Regarding the IE5 bug, that's the one tremendous hurt associated with the current nsvhr that I know of, however, it's also a hurt associated with Apache 2.0, and one that at least one Apache developer is trying to eliminate. Fun, is that there was a fix for it in Apache 1.xx, but no one seems to know what the fix was or the details why. (That's that IE 5 and IE 6 (I believe) will occasionally have problems POSTing through nsvhr if the POST is large. Unfortunately, it's not clear what large is, it appears to occur somewhere over 1K.) Does it occur commonly? I believe it depends on your site and what you ask the user's to POST. I encounter it with OpenACS 3.2.5 using the prototyper in which POSTS commonly are about 8K long consisting of a bunch of autogenned Tcl.
No, you can't use it with SSL.
I don't know of any other problems with nsvhr, but the cool part of my development with nsvhr (and almost any other piece of software) has always been that just as I think I've seen no bugs for many many months, along comes some new (to me) behavior that is just completely bonkers.
There's a small sweet spot for nsvhr/nsunix.
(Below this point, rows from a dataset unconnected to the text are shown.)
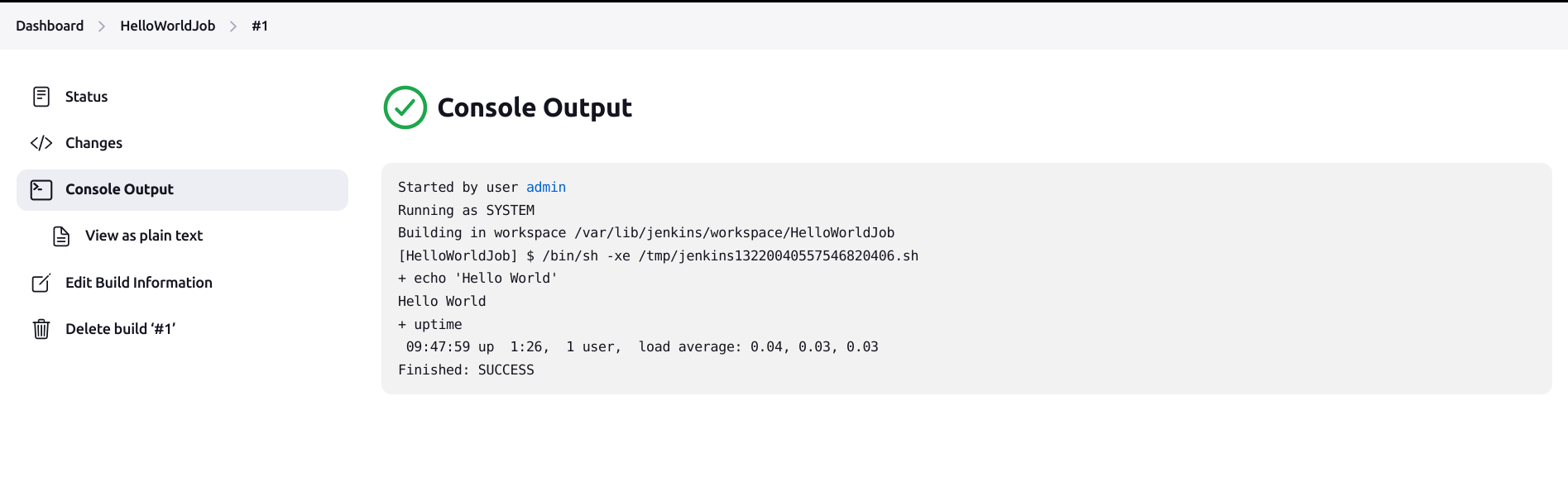The image size is (1568, 496).
Task: Open the admin user profile link
Action: (546, 187)
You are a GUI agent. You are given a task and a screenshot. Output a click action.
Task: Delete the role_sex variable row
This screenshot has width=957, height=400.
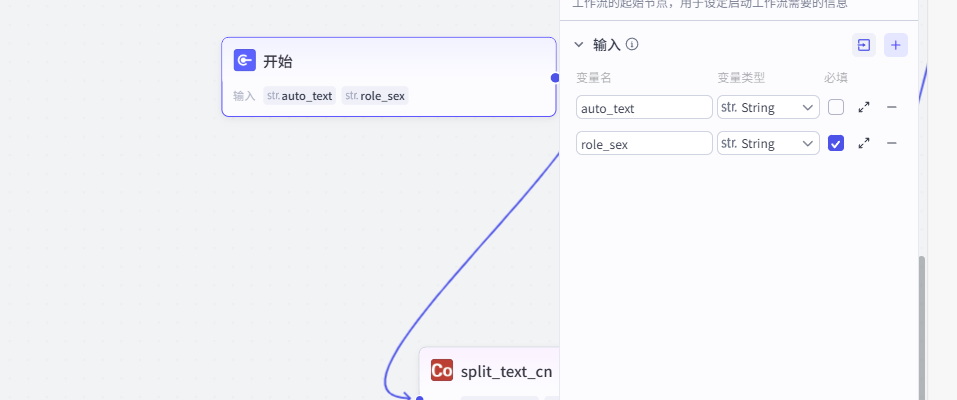891,143
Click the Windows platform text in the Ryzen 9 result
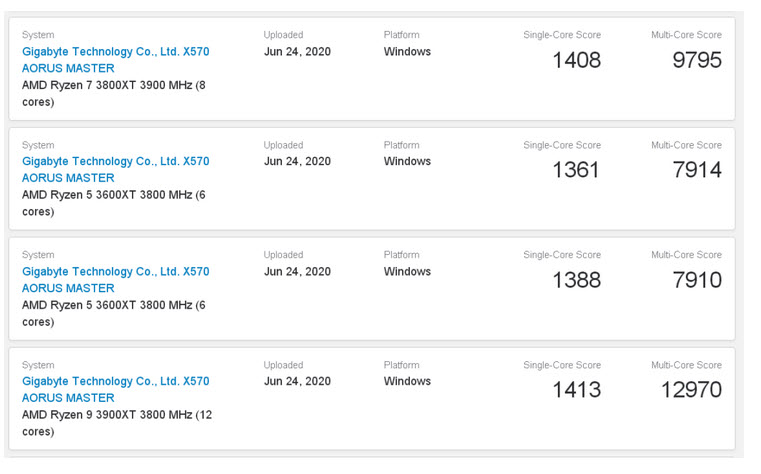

If your sites get so popular you want to put them on their own machine, than you have to use a tcp socket based solution: nsvhr/nssock, Apache, or SQUID. Also, why it is very nice that nsvhr makes adding a new proxy easy to do and doesn't require taking down ANY aolservers, it's also a bit of a pain, that each AOLserver becomes rather piggy. Most likely you can only have somewhere between 4 and 16, or 4 and 32 AOLserver sites hosted on one machine. Contrast that with an inprocess virtual hosting technology....
To sum it up, if I had to do it again, I'd have used an Apache or SQUID reverse proxy myself. I only got into it because AOL released it in their first 3.0 release and claimed it worked, and then it didn't, but someone came up with one patch that was supposed to have fixed it, and then the gods cursed me and I broke out gdb one day trying to understand why I was the one that couldn't get this released package to work.